Chine: un groupe solaire victime du premier défaut de paiement sur des obligations

Un fabricant chinois de panneaux solaires s'est dit vendredi incapable de verser des intérêts dus sur des obligations de l'entreprise --un type de défaut inédit en Chine, susceptible selon les experts d'ouvrir la voie à un assainissement du marché.

Le groupe shanghaïen Chaori Solar Energy Science & Technology avait averti dès mardi qu'il n'avait pas les moyens d'honorer le paiement de 89,8 millions de yuans (10,7 millions d'euros) d'intérêts dus en fin de semaine sur des obligations qu'il avait émises en 2012.
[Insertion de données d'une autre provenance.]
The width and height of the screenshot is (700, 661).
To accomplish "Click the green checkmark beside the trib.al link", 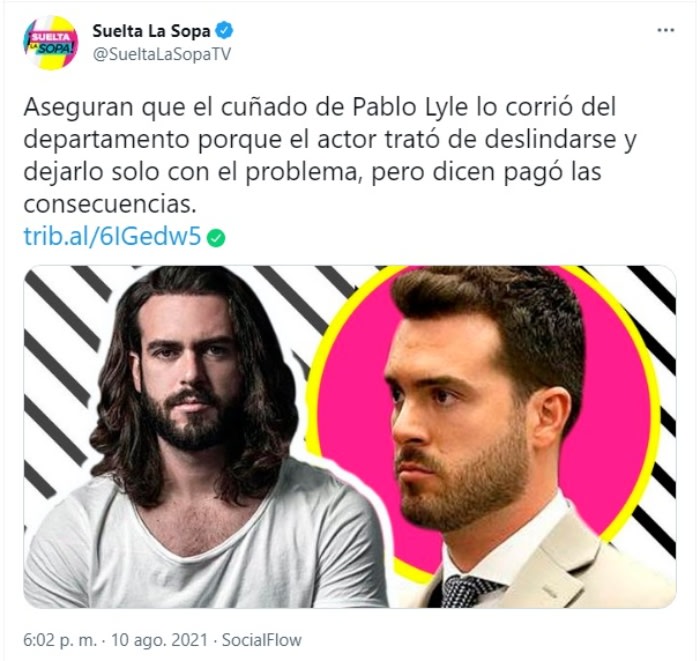I will 216,238.
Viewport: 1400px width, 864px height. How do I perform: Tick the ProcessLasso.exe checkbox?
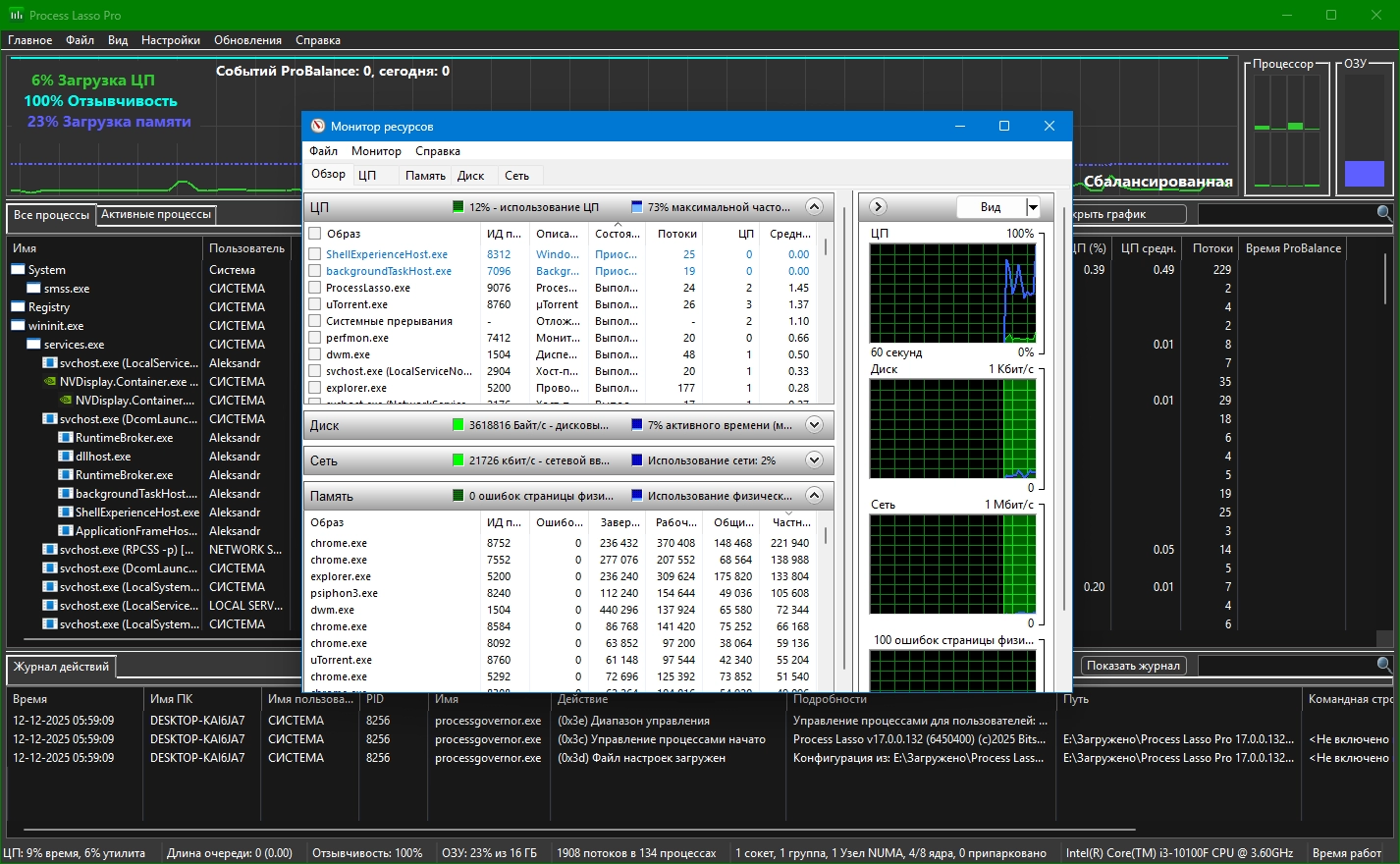tap(315, 288)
Liu Tielong, secrétaire du conseil d'administration du groupe, a confirmé vendredi que le groupe se trouvait en défaut de paiement, selon Dow Jones Newswires.

"Le défaut est d'ores et déjà un fait établi", a par ailleurs affirmé à l'AFP l'avocat Gan Guolong, qui représente des investisseurs lésés.

Selon les experts, Chaori est le tout premier groupe à essuyer en Chine continentale un défaut de paiement sur des obligations d'entreprises --signal que Pékin est désormais prêt à accepter de telles défaillances.

"Nous avons l'intention d'aider les souscripteurs à récupérer les intérêts qui leur sont dus, par la voie légale", a ajouté M. Gan.

Certains ont ainsi demandé à la plus haute instance judiciaire de la province du Guangdong (sud) d'ordonner à l'entreprise, mais aussi à la place boursière où elle est cotée et aux établissements ayant garanti l'émission initiale, de réaliser le paiement escompté, a expliqué l'avocat.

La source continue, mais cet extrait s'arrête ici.